TASK INSTRUCTIONS - Echo the listing lines between the line containing "Task: Collapse the 系统用户管理 section header" and the line containing "Action: [68, 104]", inclusive, and nothing else.

RAW DATA -
• • • • • • •
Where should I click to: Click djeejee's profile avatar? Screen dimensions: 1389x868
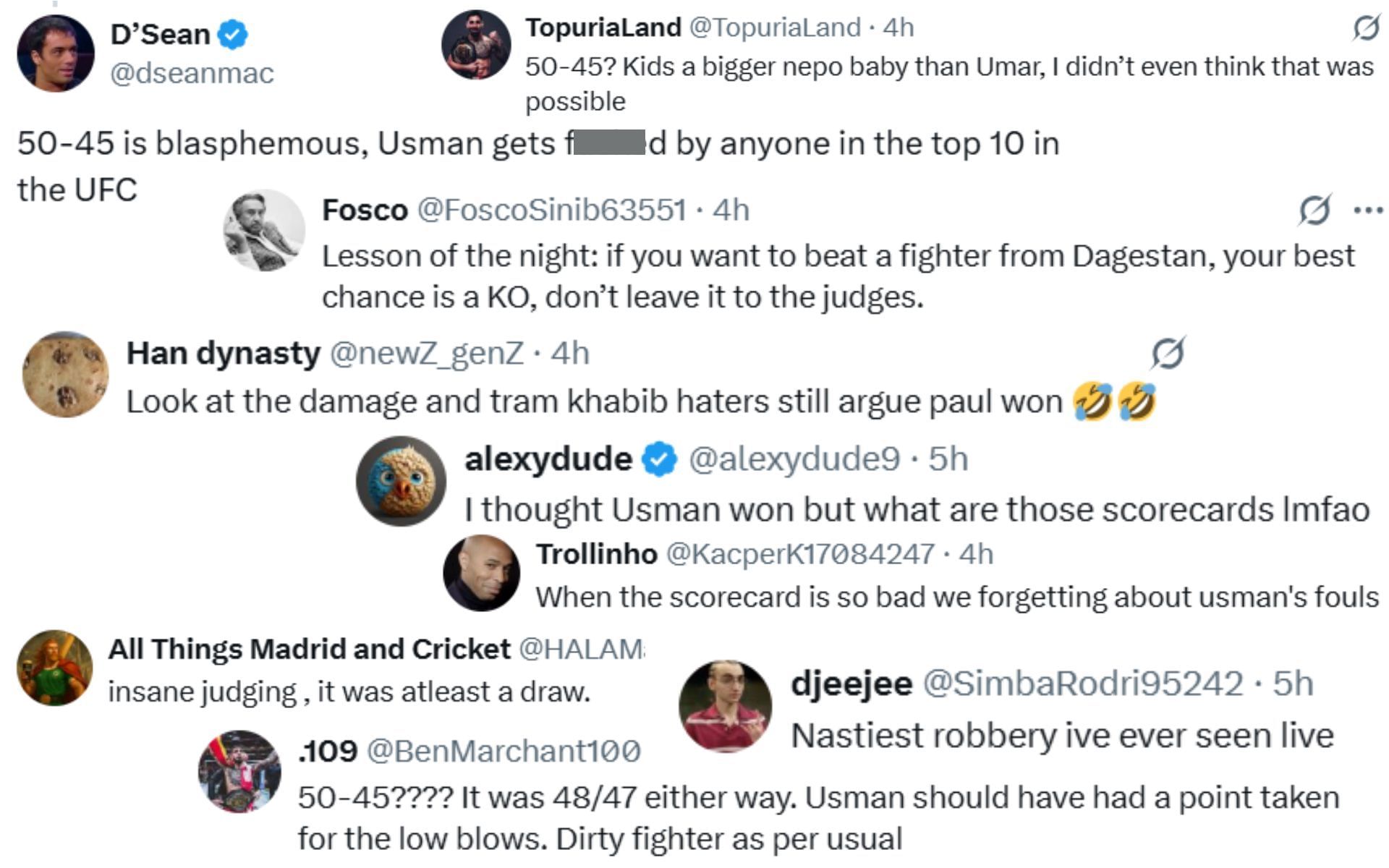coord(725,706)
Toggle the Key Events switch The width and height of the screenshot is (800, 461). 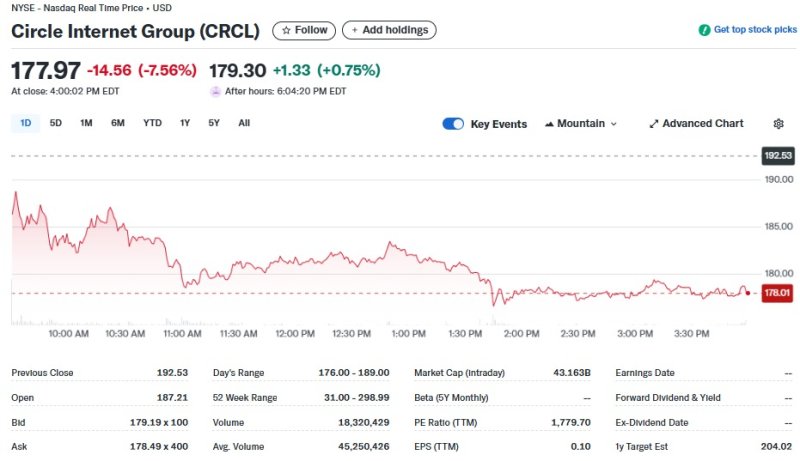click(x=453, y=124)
• • • • • • •
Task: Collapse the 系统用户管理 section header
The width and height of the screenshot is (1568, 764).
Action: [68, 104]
• • • • • • •
FULL SOLUTION -
Task: Collapse the 系统用户管理 section header
The width and height of the screenshot is (1568, 764).
Action: [68, 104]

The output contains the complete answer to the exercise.